When Albert Einstein Became A Member of My Synagogue
The new National Geographic series about Albert Einstein, Genius, has been promoted widely. My synagogue, Keneseth Israel in Philadelphia, has a tie in to this Jewish genius.
KI, now celebrating it’s 170th birthday, has been home to many celebrity members, from the Gimbel family to the Rosenwalds of Sears fame, to William S. Paley. One of KI’s most famous members was Albert Einstein who immigrated to the United States in 1933 to escape the Nazis.
Rabbi William Fineshriber, who served the synagogue from 1923-1949, presented Einstein with a certificate of membership. His speech follows:
“I thank you for the evidence of sympathy and fraternal feeling which this cordial reception manifests. If we as Jews can learn anything from these politically sad times, it is the fact that destiny has bound us together, a fact which in times of quiet and security we often so easily and gladly forget. We are accustomed to lay too much emphasis on the differences that divide the Jews of different lands and different religious views.
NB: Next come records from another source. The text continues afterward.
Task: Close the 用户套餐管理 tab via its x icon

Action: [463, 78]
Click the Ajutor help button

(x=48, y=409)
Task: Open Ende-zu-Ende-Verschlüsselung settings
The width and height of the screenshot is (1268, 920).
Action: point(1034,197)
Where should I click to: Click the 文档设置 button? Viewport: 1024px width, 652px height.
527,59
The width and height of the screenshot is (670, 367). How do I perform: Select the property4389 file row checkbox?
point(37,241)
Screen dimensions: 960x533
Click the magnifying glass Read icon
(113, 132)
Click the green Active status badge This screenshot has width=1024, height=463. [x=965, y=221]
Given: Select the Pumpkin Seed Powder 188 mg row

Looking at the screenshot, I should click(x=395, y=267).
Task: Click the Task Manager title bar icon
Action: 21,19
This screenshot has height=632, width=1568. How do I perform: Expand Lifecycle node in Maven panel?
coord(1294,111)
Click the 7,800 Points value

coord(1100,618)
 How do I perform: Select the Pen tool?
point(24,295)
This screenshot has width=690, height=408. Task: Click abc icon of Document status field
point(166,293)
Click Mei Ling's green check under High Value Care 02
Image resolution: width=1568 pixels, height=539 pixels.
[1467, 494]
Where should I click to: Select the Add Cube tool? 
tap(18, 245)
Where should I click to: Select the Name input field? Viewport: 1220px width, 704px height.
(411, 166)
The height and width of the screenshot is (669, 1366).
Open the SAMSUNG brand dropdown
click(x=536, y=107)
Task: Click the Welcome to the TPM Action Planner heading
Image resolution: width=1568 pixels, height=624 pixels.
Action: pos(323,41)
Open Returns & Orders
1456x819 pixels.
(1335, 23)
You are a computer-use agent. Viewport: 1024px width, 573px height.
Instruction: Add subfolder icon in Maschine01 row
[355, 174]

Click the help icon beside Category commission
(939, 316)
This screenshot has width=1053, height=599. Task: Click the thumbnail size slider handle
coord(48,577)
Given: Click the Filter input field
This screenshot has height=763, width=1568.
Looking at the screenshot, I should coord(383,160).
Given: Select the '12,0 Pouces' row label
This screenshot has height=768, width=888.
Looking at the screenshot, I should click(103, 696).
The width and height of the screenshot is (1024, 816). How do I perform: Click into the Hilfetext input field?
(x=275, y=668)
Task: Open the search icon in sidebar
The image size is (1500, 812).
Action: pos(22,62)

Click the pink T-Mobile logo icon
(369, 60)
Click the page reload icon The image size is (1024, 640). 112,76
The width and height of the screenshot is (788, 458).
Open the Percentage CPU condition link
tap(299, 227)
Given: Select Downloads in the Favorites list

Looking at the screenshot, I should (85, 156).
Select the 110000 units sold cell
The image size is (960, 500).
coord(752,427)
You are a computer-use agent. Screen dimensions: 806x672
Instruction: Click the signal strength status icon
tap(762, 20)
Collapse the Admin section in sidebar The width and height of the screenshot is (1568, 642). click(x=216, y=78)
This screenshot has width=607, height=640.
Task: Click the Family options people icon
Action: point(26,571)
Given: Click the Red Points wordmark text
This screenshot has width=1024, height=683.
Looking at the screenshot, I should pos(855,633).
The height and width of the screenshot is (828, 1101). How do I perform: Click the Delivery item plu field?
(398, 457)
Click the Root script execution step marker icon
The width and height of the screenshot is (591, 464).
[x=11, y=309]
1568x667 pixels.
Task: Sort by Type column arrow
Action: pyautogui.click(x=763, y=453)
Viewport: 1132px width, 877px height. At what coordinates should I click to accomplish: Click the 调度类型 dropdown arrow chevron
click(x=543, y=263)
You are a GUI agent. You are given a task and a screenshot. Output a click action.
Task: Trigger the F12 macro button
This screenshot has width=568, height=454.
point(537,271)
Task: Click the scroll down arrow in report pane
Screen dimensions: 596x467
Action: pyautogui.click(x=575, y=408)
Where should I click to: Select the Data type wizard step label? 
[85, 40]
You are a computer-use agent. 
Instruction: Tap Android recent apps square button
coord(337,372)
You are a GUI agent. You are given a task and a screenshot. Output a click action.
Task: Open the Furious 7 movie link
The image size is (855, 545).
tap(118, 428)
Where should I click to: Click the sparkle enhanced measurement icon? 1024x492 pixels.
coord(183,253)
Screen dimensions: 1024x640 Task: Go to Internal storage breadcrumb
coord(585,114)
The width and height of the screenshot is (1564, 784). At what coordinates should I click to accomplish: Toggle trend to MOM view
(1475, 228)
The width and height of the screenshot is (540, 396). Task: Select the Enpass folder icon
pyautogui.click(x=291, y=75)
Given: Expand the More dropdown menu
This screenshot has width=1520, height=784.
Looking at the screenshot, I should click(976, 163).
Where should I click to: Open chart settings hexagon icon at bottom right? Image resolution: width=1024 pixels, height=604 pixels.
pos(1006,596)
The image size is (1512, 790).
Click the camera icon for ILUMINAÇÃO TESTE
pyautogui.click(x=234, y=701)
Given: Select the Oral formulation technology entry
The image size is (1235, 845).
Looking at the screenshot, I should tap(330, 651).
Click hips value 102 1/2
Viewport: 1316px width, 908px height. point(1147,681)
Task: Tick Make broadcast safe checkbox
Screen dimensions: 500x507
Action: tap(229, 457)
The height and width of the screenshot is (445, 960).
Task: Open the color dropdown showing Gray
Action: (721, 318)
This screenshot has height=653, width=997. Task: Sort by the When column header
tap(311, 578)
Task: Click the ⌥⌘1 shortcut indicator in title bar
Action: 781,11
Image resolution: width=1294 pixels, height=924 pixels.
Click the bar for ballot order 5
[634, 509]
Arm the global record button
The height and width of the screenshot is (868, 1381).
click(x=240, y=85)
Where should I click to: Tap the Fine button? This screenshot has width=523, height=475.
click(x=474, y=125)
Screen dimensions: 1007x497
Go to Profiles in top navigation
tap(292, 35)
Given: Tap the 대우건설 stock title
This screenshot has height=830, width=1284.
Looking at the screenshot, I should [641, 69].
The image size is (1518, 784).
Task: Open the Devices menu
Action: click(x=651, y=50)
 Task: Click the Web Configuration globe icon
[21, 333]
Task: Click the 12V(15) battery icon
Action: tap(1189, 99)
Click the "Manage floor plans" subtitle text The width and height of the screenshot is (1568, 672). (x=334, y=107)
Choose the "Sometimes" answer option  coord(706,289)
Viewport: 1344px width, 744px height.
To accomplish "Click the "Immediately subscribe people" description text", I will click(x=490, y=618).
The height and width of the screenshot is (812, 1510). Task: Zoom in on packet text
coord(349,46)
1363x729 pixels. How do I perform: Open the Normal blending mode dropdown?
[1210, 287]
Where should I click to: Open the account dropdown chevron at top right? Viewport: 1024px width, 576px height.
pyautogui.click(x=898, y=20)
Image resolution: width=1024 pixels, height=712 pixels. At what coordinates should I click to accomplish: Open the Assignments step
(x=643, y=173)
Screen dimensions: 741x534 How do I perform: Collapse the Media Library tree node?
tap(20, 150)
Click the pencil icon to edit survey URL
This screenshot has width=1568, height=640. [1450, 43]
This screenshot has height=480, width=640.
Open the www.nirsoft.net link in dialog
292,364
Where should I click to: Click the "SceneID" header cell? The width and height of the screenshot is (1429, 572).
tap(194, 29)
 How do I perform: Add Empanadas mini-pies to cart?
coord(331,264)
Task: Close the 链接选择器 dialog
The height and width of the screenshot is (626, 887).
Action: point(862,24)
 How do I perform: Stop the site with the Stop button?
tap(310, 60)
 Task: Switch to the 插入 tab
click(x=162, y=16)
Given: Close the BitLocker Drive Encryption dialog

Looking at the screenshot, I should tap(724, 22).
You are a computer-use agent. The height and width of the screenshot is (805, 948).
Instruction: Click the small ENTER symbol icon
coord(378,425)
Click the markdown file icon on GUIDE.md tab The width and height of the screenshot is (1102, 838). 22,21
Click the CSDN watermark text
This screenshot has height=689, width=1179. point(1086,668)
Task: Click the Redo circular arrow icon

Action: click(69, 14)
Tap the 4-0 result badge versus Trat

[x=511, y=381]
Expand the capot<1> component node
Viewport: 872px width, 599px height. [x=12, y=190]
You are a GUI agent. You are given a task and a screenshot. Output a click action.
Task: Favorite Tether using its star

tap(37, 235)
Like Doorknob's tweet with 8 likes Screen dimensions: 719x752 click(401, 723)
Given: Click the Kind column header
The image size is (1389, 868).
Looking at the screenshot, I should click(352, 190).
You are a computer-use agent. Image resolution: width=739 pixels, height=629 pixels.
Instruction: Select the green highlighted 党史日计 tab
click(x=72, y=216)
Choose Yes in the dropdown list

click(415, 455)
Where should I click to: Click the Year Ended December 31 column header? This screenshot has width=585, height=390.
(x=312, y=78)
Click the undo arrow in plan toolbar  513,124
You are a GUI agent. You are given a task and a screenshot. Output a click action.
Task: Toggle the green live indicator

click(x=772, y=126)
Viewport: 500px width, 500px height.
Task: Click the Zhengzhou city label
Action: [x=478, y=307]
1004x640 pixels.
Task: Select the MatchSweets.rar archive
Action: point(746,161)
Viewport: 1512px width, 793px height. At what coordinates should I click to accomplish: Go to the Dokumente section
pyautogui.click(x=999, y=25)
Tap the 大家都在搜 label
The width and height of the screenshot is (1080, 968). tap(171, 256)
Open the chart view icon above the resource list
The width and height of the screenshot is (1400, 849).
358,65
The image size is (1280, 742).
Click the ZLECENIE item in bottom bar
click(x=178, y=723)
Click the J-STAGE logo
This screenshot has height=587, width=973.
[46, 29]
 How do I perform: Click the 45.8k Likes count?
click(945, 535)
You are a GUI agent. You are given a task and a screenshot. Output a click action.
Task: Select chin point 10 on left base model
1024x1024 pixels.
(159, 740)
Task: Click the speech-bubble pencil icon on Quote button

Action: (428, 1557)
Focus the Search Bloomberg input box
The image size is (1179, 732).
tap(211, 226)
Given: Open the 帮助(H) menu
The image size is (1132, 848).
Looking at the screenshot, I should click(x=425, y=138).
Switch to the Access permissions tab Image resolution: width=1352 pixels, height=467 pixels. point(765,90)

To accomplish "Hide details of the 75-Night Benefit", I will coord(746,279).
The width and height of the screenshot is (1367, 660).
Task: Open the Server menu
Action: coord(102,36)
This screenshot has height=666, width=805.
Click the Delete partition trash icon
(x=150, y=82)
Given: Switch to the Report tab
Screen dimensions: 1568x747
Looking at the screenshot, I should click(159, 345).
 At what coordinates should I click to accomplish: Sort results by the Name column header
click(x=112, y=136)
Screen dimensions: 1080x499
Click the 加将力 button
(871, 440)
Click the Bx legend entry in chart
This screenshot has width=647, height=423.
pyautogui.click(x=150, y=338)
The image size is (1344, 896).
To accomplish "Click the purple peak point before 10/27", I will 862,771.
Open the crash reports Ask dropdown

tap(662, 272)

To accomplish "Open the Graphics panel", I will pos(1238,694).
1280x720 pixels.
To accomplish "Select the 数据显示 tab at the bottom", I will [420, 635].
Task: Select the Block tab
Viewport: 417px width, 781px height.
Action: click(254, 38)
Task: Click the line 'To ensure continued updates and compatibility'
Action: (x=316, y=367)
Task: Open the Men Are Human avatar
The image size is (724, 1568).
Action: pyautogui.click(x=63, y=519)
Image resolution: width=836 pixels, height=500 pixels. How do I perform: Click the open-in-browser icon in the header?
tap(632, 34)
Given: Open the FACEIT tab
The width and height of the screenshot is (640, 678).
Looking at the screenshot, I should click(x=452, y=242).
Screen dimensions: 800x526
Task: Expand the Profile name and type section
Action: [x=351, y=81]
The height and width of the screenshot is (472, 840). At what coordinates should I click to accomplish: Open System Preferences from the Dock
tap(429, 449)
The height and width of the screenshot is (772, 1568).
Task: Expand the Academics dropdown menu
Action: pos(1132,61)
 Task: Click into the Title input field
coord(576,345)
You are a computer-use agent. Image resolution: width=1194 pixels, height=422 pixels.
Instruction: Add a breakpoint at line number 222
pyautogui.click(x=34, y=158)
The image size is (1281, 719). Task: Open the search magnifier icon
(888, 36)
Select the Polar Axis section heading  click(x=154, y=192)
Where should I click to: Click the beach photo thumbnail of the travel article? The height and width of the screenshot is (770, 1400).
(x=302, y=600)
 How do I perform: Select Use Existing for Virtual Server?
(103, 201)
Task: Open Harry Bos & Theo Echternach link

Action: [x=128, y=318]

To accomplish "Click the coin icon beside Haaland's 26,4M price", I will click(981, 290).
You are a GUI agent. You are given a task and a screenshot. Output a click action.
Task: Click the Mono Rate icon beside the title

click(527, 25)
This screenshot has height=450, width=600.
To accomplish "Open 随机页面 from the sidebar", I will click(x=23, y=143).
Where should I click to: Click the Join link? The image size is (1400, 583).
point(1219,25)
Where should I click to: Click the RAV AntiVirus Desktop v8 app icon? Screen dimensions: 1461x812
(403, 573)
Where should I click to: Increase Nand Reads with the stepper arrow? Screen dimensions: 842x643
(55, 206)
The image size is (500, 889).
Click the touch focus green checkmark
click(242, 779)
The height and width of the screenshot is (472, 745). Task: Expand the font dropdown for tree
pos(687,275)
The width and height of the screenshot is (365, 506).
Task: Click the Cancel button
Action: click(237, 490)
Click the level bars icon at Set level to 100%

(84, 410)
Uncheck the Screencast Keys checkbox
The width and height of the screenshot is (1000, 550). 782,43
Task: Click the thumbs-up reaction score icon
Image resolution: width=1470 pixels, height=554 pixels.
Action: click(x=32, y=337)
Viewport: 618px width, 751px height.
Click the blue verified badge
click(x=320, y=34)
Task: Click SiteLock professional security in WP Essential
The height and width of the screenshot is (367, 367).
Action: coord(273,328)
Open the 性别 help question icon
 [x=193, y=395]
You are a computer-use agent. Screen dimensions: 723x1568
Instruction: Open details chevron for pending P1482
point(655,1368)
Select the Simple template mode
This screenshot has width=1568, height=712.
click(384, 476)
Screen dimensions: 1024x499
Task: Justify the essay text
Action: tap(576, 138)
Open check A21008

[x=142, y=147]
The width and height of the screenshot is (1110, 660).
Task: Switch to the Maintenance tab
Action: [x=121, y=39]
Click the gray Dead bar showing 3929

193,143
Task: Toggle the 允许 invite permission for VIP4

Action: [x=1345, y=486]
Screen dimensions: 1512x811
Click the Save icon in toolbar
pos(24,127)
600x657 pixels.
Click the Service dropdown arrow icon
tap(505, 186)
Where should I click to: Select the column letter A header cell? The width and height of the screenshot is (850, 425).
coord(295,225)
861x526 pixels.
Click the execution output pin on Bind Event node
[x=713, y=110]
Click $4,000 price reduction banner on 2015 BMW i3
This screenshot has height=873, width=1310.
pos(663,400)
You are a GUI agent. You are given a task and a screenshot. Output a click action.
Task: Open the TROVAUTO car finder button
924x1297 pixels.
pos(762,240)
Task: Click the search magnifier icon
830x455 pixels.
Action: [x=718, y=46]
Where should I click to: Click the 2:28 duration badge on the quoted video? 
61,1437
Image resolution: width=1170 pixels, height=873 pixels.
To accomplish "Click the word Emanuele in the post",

And we forget often that it is the concern of every Jew when anywhere the Jew is hated and treated unjustly, when politicians with flexible consciences set into motion against us the old prejudices, originally religious, in order to concoct political schemes at our expense. It concerns every one of us because such diseases and psychotic disturbances of the folk-soul are not stopped by oceans and national borders, but act precisely like economic crises and epidemics…
The most important lesson which we can learn from these tragic occurrences is, according to my view, the following: we must not conceive of the Jewish community as one purely of religious tradition; but we must so build it up that it still shall give to each individual composing it a spiritual purpose, protection against isolation, opportunities for educating the youth, and, in times of individual need or external pressure, also the needed material protection…
In this fashion we shall regain that spiritual balance and modesty which frequently we have lost in the isolation of the assimilation process. Self-respect, together with a modest reserve toward the outside world, instead of an inner isolation and characterlessness, in conjunction with external ambition and lust for power, must be our motto. In order to achieve such convalescence, we must give the individual, by the aid of the community, a definite spiritual purpose. If prudently and with enthusiasm we can learn to find this way, without falling into our earlier error of spiritual isolation from the outer world, not only will our children be made more secure and happier, but they will prove more useful for the larger human community than our present Jewish generation.”